At first he didn't answer, and I saw the old times in his face.

"How she did enjoy your cress-and-mustard salad!" he says, finally. "Mrs. Stanchon spoke of it this morning--have you a little mess I could take up to the house?"

And so we passed to talking about her, and it eased us both.

"It's like a sort of tale, sir, isn't it?" says I, thoughtful-like. "Often and often when my niece has left everything tidy, and made my tea and cakes, and put away the wash, and watered the brick, and gone home, and I sit here while the pot draws and there's only the cat for company (not that I complain! I've my thoughts, and plenty of books, and all the old days to live over!) often and often, as I say, it'll come to me in a sort of tale, like, and I wish there was some one to take it down; it would read off like a book!"

"And why not take it down yourself, Rhoda, my girl?" says he. "There's one, as I needn't tell you, would have no little pleasure reading it."

And so I began. You'd be surprised at the many that's offered to help me, and piece out bits of her life that maybe I wouldn't know. But I knew enough for what I had in mind to show, namely, what Miss Lisbet was always planning to do--and what she really did do.

So now I'll begin at the beginning.

* * * * *

It was the morning of the day I was ten years old that I first saw her. A Saturday it was, and a holiday, and mother gave me a piece of currant bread, buttered, for a treat, and the day free till sunset, after my morning tasks were through. I was all that was left her--five others buried, in fifteen years--and she was very easy with me, for which you could scarcely blame her, poor soul!
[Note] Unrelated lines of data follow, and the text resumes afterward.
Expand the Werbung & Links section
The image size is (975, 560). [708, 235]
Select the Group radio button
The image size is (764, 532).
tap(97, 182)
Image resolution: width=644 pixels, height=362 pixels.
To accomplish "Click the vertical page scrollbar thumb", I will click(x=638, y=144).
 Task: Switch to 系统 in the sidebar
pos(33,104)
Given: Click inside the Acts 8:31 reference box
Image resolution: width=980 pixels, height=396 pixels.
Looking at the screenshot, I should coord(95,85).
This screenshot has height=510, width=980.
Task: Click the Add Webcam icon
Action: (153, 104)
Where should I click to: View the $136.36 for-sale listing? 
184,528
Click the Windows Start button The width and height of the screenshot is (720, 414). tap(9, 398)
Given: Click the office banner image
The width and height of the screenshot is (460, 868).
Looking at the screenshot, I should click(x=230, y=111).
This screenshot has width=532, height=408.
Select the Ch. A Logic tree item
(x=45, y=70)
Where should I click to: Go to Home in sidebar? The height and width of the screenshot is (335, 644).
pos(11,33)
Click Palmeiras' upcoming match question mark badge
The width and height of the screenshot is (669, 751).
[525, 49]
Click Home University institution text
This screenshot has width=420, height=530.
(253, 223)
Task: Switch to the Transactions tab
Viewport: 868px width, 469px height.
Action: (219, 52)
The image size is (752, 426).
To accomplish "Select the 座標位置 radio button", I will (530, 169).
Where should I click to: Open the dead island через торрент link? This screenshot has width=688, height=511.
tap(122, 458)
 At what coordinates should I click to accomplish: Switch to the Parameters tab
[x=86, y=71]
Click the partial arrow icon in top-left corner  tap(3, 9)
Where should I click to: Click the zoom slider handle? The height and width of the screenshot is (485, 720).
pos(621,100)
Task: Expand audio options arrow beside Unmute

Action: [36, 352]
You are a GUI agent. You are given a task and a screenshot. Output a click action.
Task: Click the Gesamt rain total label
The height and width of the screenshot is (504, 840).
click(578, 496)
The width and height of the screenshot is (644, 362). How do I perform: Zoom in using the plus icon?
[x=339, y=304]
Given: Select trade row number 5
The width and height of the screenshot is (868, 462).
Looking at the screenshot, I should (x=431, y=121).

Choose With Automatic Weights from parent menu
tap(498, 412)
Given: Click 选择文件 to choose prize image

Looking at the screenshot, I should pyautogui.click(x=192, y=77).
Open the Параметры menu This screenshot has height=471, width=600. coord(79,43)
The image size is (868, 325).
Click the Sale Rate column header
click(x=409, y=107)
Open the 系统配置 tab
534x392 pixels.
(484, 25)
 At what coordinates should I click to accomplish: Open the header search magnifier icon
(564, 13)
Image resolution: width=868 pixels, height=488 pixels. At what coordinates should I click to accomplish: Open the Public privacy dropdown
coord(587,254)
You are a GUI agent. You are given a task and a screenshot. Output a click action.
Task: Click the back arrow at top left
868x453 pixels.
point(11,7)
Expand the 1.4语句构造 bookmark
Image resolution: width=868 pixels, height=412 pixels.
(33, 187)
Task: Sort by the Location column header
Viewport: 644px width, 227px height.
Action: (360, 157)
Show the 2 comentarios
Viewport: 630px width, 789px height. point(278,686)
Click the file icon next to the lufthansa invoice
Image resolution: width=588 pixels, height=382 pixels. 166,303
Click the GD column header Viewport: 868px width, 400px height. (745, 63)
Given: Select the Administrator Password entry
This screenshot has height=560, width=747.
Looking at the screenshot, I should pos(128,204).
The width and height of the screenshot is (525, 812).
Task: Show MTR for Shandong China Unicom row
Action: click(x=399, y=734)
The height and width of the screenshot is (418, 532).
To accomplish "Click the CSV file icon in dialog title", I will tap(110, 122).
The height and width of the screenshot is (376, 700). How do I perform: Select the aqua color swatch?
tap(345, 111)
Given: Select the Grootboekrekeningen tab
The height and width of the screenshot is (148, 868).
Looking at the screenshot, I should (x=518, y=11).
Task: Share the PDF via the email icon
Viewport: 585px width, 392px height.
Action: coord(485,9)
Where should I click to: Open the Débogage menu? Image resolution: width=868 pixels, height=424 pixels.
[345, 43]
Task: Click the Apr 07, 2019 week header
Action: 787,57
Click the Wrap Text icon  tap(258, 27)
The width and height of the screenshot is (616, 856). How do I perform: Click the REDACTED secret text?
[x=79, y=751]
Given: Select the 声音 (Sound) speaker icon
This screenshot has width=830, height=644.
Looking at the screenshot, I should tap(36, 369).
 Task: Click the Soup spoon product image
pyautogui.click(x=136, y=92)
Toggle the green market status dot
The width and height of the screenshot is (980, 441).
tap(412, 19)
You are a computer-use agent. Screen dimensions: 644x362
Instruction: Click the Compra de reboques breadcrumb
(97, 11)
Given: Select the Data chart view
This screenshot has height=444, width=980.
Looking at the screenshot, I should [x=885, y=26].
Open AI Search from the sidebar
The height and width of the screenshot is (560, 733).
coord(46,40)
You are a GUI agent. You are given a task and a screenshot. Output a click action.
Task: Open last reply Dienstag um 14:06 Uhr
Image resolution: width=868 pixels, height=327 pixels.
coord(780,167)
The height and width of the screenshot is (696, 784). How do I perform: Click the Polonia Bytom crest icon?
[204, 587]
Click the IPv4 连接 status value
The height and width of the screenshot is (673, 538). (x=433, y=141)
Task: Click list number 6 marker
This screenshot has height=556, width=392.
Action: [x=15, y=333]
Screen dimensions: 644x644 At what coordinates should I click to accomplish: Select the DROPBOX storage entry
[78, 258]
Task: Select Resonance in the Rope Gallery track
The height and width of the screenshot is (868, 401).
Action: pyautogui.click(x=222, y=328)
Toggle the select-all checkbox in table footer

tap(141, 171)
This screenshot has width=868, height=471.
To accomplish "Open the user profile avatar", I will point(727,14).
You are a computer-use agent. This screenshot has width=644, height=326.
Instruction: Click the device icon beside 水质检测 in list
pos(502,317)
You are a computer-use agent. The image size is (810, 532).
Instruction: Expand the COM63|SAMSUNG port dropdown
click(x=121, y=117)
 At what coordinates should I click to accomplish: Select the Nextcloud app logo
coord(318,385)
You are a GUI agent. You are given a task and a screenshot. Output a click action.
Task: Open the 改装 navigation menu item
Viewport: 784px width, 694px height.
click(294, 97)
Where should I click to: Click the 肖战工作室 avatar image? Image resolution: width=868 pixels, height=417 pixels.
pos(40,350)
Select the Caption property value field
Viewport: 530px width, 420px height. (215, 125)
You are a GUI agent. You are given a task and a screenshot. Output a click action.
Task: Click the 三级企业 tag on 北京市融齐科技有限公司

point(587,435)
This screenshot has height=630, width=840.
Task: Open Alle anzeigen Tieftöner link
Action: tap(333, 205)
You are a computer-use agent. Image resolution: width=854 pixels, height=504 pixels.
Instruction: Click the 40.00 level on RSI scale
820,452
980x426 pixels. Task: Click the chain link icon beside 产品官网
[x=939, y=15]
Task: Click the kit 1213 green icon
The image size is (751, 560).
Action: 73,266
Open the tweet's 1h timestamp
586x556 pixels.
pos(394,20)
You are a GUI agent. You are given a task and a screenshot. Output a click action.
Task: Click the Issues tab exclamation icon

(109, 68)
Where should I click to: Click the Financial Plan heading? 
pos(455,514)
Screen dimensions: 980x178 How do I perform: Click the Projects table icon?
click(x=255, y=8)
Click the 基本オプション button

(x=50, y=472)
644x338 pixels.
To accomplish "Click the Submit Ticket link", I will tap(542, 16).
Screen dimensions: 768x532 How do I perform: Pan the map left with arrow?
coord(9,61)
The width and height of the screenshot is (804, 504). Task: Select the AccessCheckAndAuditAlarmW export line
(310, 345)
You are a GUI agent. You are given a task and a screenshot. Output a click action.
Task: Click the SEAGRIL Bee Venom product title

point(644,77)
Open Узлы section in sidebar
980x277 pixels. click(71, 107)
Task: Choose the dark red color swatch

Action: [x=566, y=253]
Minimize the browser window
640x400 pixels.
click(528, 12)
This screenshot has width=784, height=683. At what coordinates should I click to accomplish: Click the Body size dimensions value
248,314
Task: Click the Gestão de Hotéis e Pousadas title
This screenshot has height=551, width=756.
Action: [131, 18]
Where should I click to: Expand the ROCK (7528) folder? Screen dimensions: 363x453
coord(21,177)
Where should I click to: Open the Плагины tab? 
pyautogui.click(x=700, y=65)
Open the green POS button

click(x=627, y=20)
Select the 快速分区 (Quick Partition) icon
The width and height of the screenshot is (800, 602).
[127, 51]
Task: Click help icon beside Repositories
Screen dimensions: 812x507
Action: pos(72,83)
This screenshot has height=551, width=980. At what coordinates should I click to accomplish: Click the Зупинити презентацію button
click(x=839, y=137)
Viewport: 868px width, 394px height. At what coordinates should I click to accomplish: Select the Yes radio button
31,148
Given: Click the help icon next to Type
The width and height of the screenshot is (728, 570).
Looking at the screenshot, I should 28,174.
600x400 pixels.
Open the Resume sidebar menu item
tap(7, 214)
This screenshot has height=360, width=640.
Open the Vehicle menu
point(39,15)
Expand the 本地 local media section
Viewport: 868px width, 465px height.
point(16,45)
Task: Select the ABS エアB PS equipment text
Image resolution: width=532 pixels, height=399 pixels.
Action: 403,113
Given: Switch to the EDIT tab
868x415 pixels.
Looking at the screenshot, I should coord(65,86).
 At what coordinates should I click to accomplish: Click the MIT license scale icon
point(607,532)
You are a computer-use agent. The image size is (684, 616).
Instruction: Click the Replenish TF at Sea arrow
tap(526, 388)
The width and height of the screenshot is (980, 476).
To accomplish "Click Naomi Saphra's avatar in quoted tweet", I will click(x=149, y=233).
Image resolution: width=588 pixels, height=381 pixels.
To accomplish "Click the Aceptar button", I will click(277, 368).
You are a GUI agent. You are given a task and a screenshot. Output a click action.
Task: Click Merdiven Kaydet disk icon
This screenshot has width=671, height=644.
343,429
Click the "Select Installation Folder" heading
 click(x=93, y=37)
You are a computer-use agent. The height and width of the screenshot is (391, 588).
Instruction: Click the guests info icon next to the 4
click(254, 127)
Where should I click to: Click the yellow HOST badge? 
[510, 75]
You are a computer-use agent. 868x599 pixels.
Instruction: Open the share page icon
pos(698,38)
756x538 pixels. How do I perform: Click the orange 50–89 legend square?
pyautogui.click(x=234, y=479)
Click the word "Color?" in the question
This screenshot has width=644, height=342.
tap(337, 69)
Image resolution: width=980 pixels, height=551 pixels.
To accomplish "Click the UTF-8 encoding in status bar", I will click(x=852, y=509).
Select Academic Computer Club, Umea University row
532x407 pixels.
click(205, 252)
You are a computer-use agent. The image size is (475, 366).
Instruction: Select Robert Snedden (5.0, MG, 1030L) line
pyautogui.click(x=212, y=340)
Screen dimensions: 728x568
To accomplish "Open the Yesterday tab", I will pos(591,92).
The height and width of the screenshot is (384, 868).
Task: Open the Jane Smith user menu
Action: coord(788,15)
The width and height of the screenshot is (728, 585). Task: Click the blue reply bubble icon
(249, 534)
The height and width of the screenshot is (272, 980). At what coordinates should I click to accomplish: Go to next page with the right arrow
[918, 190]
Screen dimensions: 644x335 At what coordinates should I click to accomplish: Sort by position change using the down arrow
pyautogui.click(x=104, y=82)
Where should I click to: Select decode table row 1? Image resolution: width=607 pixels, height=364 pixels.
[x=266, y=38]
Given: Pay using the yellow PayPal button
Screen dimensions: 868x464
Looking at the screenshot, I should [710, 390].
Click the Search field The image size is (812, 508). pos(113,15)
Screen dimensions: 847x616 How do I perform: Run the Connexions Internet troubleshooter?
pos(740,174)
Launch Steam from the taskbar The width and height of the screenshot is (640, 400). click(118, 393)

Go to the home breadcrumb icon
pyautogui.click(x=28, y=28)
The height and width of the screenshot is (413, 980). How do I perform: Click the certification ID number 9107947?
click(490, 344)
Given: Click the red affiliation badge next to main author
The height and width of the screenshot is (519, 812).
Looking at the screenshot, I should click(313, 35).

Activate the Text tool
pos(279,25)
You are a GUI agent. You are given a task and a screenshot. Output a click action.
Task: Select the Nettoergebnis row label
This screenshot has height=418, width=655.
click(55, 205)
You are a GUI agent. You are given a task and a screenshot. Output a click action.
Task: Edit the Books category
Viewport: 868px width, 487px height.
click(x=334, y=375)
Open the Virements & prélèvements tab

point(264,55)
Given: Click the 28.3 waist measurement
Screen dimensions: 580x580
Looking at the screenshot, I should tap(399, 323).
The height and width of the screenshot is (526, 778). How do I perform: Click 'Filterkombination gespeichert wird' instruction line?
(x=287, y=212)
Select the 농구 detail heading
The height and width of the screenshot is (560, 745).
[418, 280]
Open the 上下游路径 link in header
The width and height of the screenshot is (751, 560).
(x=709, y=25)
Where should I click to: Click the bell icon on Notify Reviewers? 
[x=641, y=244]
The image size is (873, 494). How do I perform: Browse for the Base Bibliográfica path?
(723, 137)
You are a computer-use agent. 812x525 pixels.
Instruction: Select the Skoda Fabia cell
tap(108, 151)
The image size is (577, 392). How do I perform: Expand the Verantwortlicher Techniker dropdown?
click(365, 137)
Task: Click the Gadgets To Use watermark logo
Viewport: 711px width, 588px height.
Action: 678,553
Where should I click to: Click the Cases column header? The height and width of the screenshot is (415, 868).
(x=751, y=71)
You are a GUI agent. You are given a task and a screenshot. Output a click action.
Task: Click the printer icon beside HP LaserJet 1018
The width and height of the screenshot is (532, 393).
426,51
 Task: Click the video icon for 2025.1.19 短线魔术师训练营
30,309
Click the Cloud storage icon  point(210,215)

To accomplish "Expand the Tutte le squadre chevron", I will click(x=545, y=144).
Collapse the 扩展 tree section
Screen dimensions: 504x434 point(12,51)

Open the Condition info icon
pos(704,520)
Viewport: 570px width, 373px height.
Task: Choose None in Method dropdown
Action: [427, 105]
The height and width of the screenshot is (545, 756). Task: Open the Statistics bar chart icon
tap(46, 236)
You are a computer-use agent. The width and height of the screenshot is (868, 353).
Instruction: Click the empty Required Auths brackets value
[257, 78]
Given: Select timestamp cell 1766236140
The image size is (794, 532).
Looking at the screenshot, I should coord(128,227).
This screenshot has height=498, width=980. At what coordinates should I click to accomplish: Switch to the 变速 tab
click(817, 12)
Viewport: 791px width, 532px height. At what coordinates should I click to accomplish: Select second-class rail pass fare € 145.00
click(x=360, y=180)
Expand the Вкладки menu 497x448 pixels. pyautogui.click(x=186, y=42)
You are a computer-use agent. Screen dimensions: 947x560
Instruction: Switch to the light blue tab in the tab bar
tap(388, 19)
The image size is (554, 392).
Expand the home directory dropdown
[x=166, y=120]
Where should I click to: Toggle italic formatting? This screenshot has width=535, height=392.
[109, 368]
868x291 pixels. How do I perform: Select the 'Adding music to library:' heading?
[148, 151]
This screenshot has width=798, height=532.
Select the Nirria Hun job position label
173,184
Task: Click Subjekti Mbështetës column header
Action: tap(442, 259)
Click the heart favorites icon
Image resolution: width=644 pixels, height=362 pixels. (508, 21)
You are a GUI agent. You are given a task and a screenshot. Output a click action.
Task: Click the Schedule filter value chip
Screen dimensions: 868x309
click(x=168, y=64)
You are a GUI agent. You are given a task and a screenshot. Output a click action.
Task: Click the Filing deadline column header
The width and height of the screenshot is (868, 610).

Three lost in England, of the smallpox, and one that hardly opened his little eyes, and my sister of something that they had no name for rightly in those days, doctor says, but they call it appendicitis now. I was born over here, and never saw England, though I've always loved to read about it and always called it "home," not thinking, as one often will. Mother had black memories of the old country and was anxious for us to grow up little Americans, though I can see now that she went to work very wrong to bring that about, for we always curtseyed to the rector and old Madam Winthrop when she rode by in the coach, and never, in short, thought of looking higher than we were born.

So when I saw a lovely young lady drive up in a pony cart, hand the reins to the groom, get out, and walk through the gate toward me, I held the currant bread behind me and dropped a little curtsey.

"Is this Mrs. Pennyfield's house?" she says, stopping and staring at me.

"Yes, miss, she's my mother," says I.

"What is your name?" says she.

"Rhoda Pennyfield, please, miss," says I, and then, the goodness knows why, for I was a shy enough little thing commonly, "It's my birthday!"

"Why, how funny!" she says, smiling the loveliest smile in the world. "It's mine, too! How old are you, Rhoda Pennyfield?"

"Ten, miss."

"Isn't that wonderful!" she cries out, blushing like a rose peony. "I am ten to-day, too! What were your presents? Mine were the pony phaeton and this gold watch (she held it out to me on a chain about her neck) and a macaw from South America from my Uncle Mather, on an ebony perch. And a French doll from my aunty in New York, but I don't care for dolls any more. What had you?"

Now, as you can see, if I had really been a little American, I should have been jealous and ashamed that things were so different between us, but such a notion never entered my head.

"Mother baked currant bread, miss," I said, "and Madam Winthrop's gardener gave me a spotted kitten, and I have a string of blue beads and the day to myself. I'm thinking I'll go up to The Cedars and Mrs. Williams will let me read some of the books from the library for the afternoon."

"Why, that's where I live--The Cedars!" she says, surprised. "Madam Winthrop is my aunt, and Mrs. Williams dresses me! Come into the phaeton and I'll drive you there!"